The press conference will be held at 2 p.m. "to announce an education plan to address the immediate impact of the pandemic while building a world-class education system that prepares every student for success."
Joining Walz will be Department of Education Deputy Commissioner Heather Mueller, Education Minnesota President Denise Specht, Lt. Gov. Peggy Flanagan and former Minnesota Supreme Court Justice and Vikings legend Alan Page.

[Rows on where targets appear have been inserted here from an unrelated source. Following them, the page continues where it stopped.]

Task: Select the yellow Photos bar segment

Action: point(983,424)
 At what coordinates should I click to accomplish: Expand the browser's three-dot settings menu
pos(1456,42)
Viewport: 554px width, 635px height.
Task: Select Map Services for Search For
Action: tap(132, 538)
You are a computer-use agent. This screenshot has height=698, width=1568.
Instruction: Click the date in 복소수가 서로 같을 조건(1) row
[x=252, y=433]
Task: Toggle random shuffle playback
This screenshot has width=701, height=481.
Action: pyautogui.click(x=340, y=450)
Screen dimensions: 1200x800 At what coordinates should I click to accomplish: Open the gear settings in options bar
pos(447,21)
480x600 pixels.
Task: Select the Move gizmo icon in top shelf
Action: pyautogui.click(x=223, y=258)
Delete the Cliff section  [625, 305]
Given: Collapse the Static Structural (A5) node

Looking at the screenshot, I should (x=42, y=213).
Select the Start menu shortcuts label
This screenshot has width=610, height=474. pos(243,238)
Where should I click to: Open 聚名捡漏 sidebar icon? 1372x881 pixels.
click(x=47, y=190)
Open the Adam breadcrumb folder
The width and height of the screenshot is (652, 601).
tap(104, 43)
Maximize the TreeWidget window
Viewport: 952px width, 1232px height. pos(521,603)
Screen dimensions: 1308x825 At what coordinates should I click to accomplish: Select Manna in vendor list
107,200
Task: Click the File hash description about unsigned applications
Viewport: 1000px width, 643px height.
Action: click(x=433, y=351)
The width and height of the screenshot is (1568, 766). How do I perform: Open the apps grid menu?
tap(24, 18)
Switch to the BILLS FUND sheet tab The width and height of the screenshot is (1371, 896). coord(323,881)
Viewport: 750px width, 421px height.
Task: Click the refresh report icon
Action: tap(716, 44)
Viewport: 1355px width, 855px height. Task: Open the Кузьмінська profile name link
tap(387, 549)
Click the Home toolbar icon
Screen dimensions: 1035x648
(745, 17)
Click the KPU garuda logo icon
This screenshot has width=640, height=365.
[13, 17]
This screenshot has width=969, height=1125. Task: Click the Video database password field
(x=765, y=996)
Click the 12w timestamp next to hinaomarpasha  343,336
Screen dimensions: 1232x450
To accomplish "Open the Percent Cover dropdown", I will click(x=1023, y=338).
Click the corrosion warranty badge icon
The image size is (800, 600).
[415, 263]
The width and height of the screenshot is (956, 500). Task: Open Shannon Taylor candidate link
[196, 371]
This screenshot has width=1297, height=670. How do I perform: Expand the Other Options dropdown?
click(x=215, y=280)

Students will also be part of the press conference.
The news conference is scheduled as some Minnesota schools have already begun bringing elementary students back into classrooms for in-person instruction, with many more districts planning full-on in-person learning beginning in February.
Students will be returning to their full classrooms in many districts, meaning social distancing won't be possible at a time when the number of new COVID-19 cases and hospitalizations have dropped to their lowest points since before the November surge.
But how long the lower case numbers last is unknown, though University of Minnesota epidemiologist Dr. Michael Osterholm has said as recently as last week that he expects the B.1.1.7. strain of the coronavirus to cause major problems in the United States, including in Minnesota.
Osterholm believes the coronavirus variant could become the dominant strain in Minnesota in March, which is why he is advising Hennepin County District Court to delay the murder trial for former Minneapolis Police Department officer Derek Chauvin, which is scheduled to begin with jury selection on March 8.
"Right now we have that virus here in the United States and it is spreading at this point and it is very likely that by mid to end of February into March we could see major increase again in our transmission here in Minnesota as well around the country," Ostersholm said in an interview with WCCO Radio last week.
Students returning to school urged to get tested
Meanwhile, Minnesota has updated its COVID-19 guidance to state that any children or college students returning to classes, youth sports, or extracurricular activities should get tested for the virus.
The Minnesota Department of Health says its new guidance is focused on ages 12-25, though families are also advised to get elementary-age students tested ahead of a time when schools across the state gradually reopen their buildings for in-person instruction.
The department is expanding its recommendations for who should get tested for the virus to include:
- Students returning to school, youth sports, or extracurricular activities.
- College or trade school students returning to campus or classes.
- Anyone who regularly interacts with people outside of their family unit or household.
These categories are in addition to existing recommendations for testing, which states anyone with symptoms, anyone exposed to someone who tested positive, and anyone working at places that remain open during the pandemic should get tested.
Vaccine distribution is happened at Minnesota schools, though supplies are extremely limited so not all teachers and staff will have received any vaccine doses by the time students are back for in-person instruction.